TASK PROMPT:
Please present the stretch of records from the line containing "[combobox] (675, 20)" through the end of the records as a numbered list, leaving out blank lines and pictures.
•••
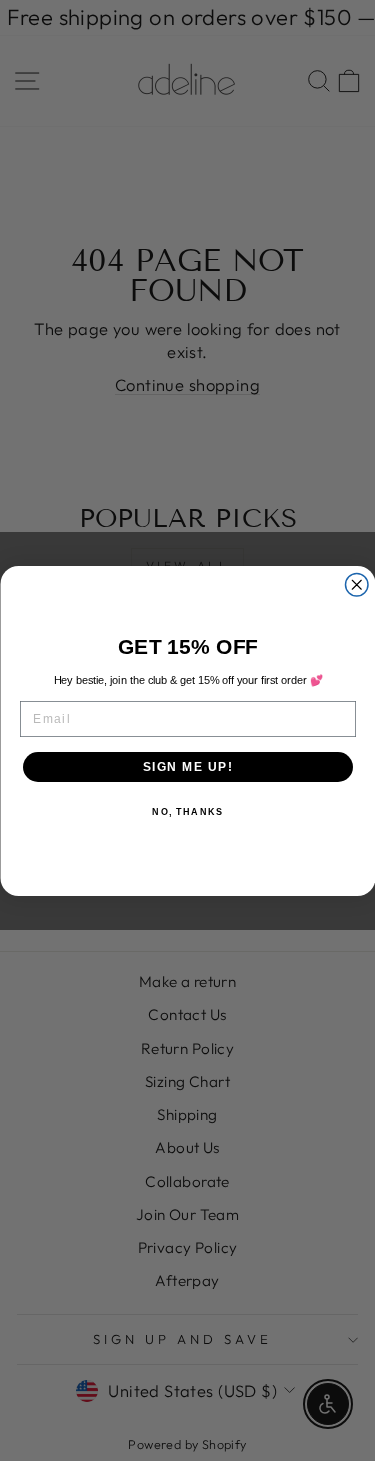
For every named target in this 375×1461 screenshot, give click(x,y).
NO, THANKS (187, 811)
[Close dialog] (356, 584)
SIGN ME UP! (187, 766)
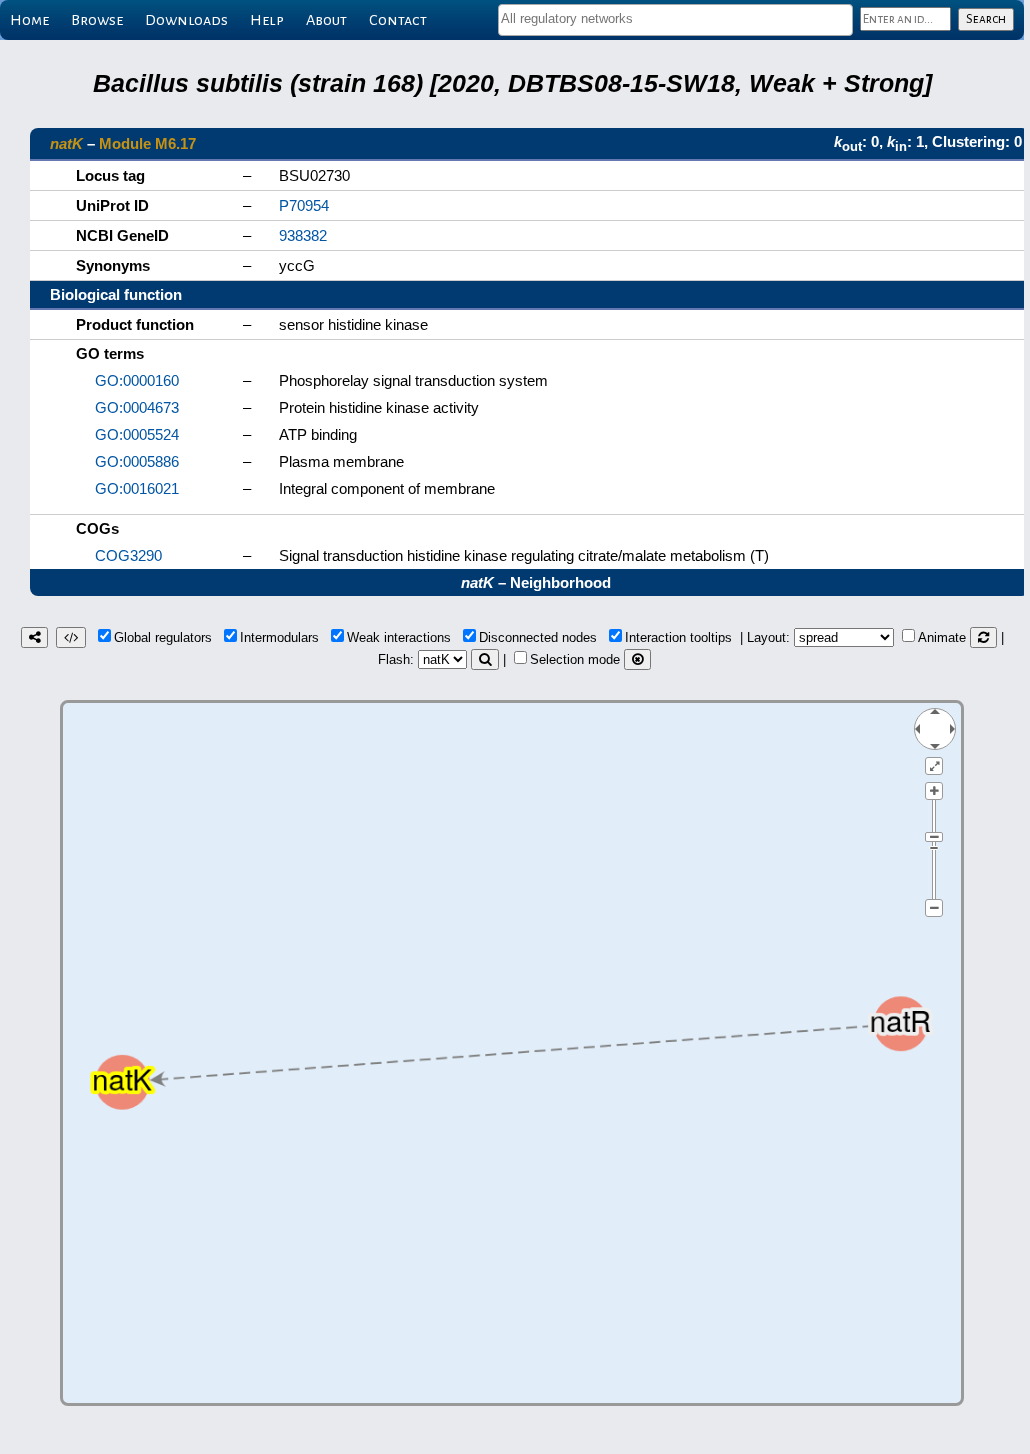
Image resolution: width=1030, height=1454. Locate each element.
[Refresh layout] (983, 637)
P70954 (304, 205)
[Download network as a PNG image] (34, 637)
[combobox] (675, 20)
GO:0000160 (137, 380)
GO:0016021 (137, 488)
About (326, 20)
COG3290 (128, 555)
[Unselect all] (637, 659)
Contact (398, 20)
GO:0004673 (137, 407)
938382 (303, 235)
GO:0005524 (137, 434)
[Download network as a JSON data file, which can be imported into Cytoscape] (71, 637)
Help (267, 20)
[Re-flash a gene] (485, 659)
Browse (97, 20)
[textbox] (675, 18)
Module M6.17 (147, 143)
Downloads (186, 20)
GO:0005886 (137, 461)
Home (29, 20)
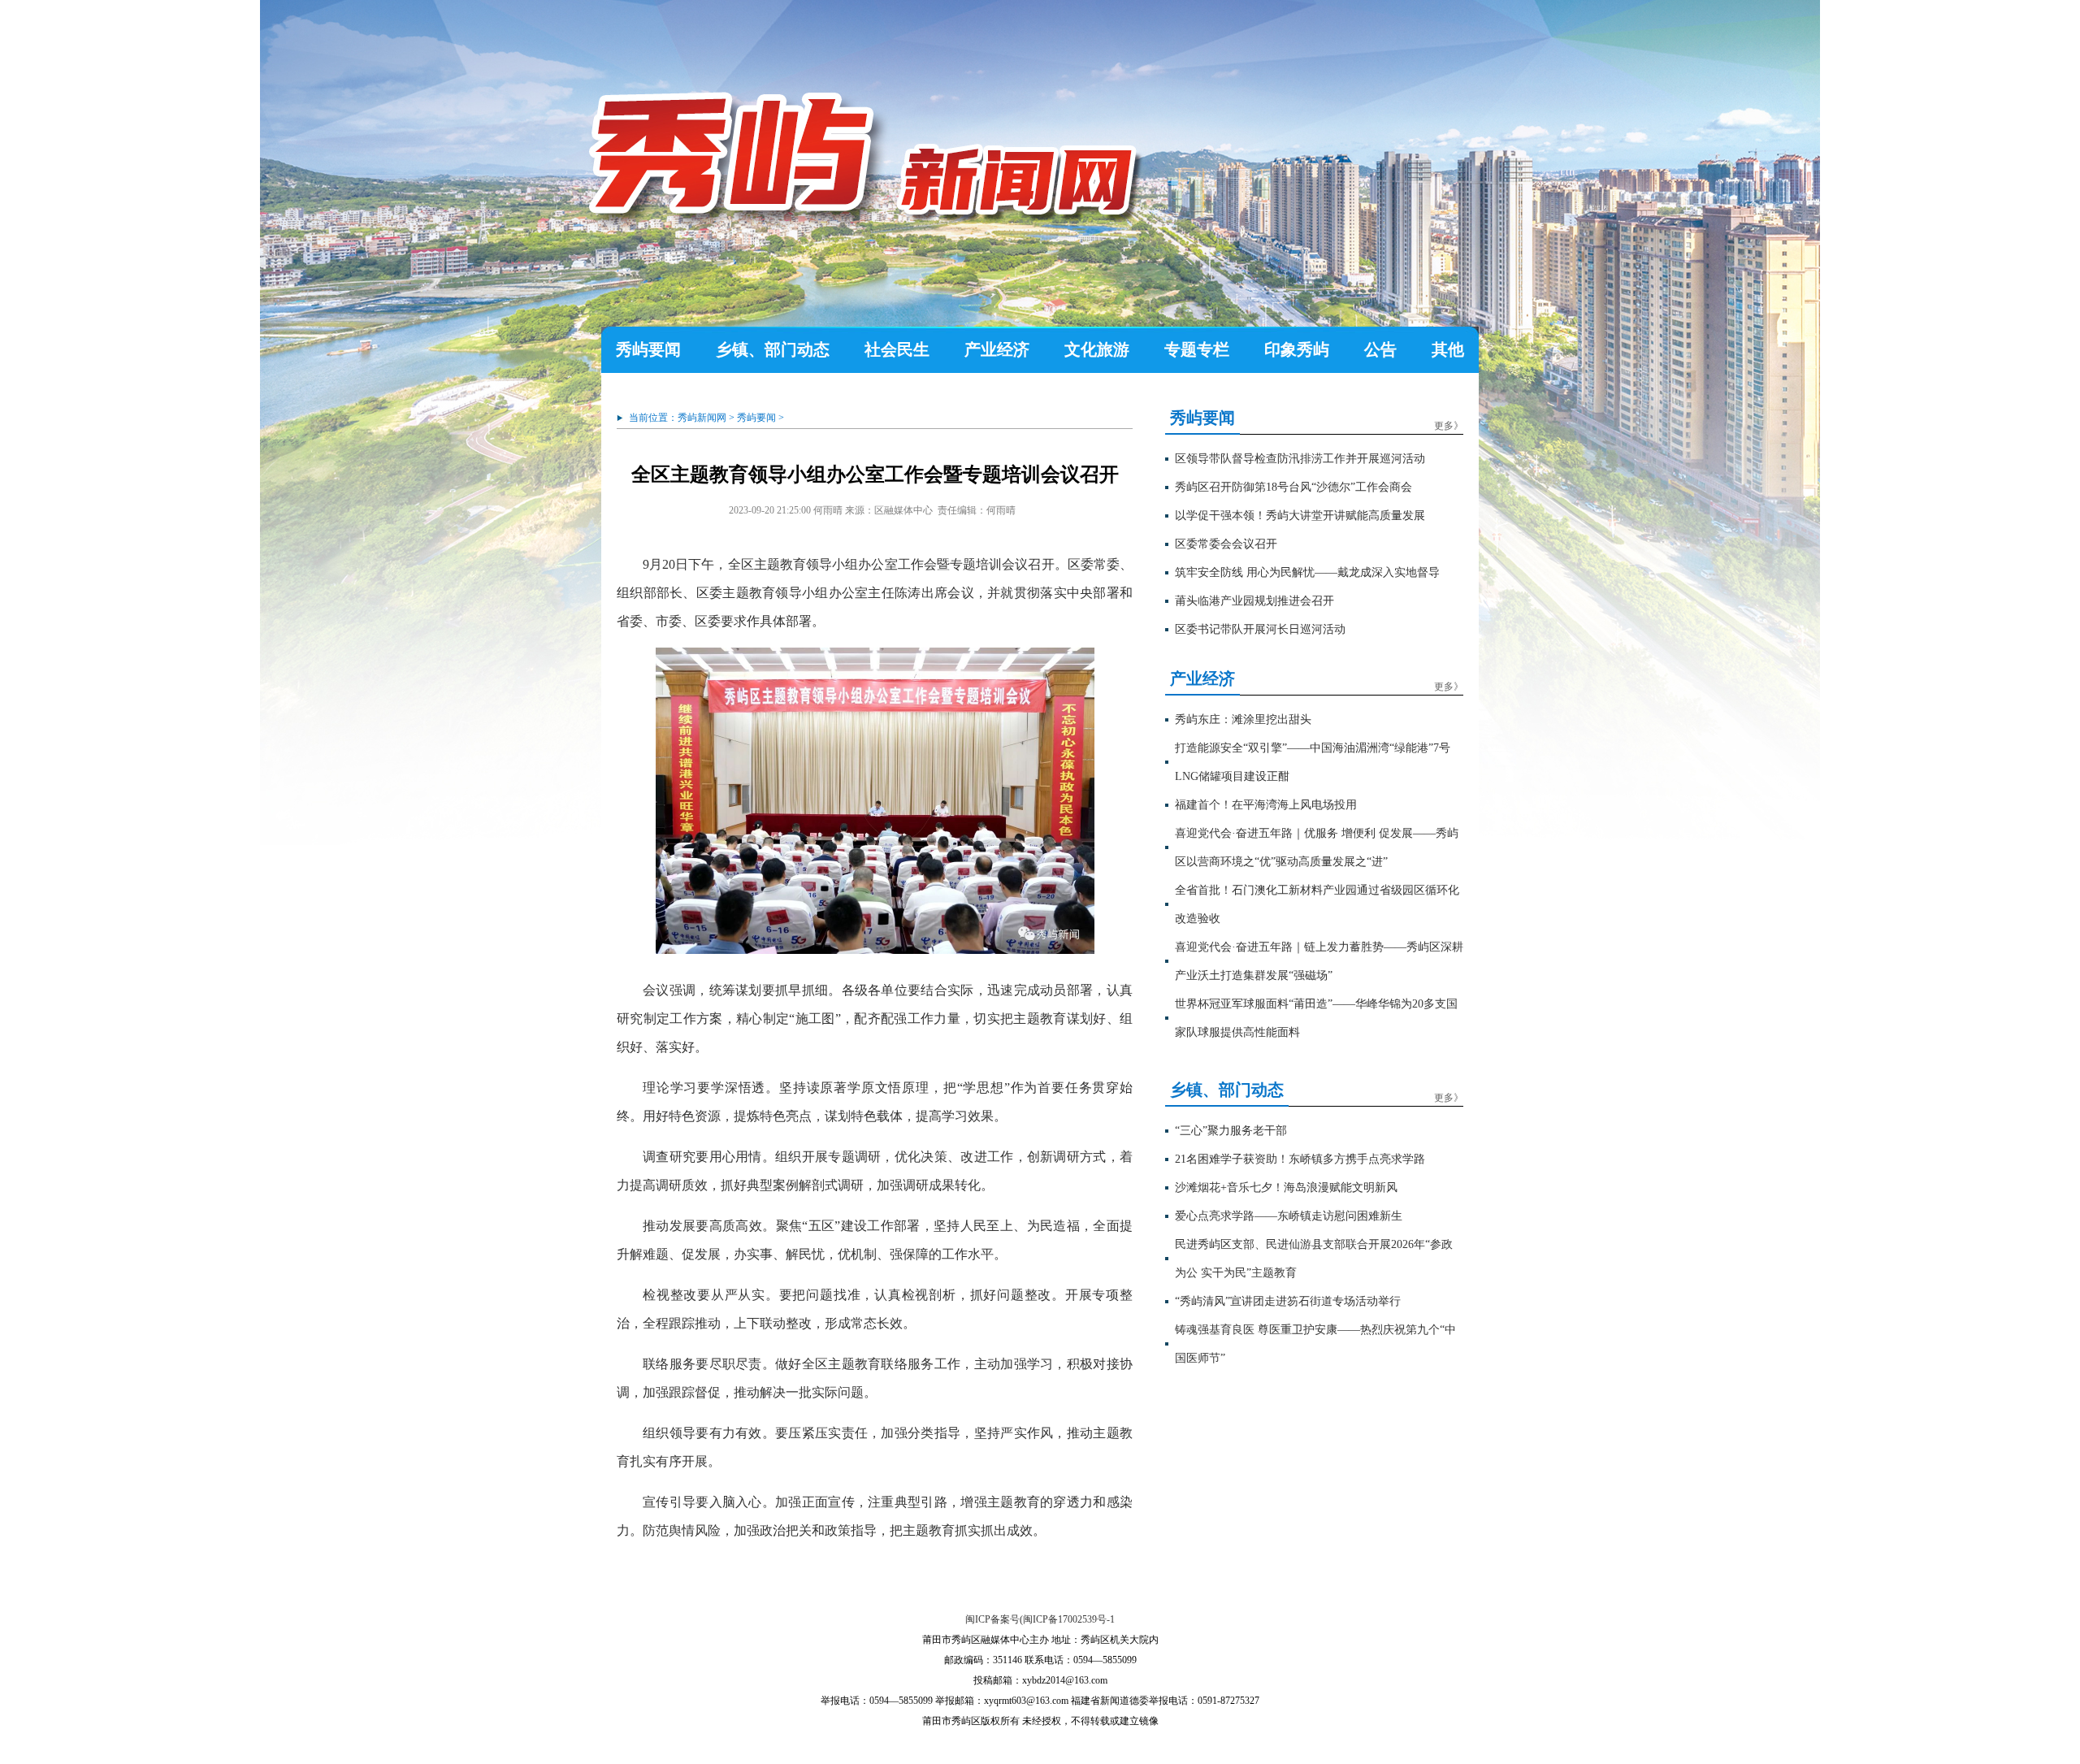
•••
FULL ANSWER:
1. [combobox] (675, 20)
2. GO:0000160 (137, 380)
3. GO:0016021 (137, 488)
4. About (326, 20)
5. COG3290 (128, 555)
6. [Unselect all] (637, 659)
7. Contact (398, 20)
8. GO:0004673 (137, 407)
9. 938382 (303, 235)
10. GO:0005524 (137, 434)
11. [Download network as a JSON data file, which can be imported into Cytoscape] (71, 637)
12. Help (267, 20)
13. [Re-flash a gene] (485, 659)
14. Browse (97, 20)
15. [textbox] (675, 18)
16. Module M6.17 (147, 143)
17. Downloads (186, 20)
18. GO:0005886 (137, 461)
19. Home (29, 20)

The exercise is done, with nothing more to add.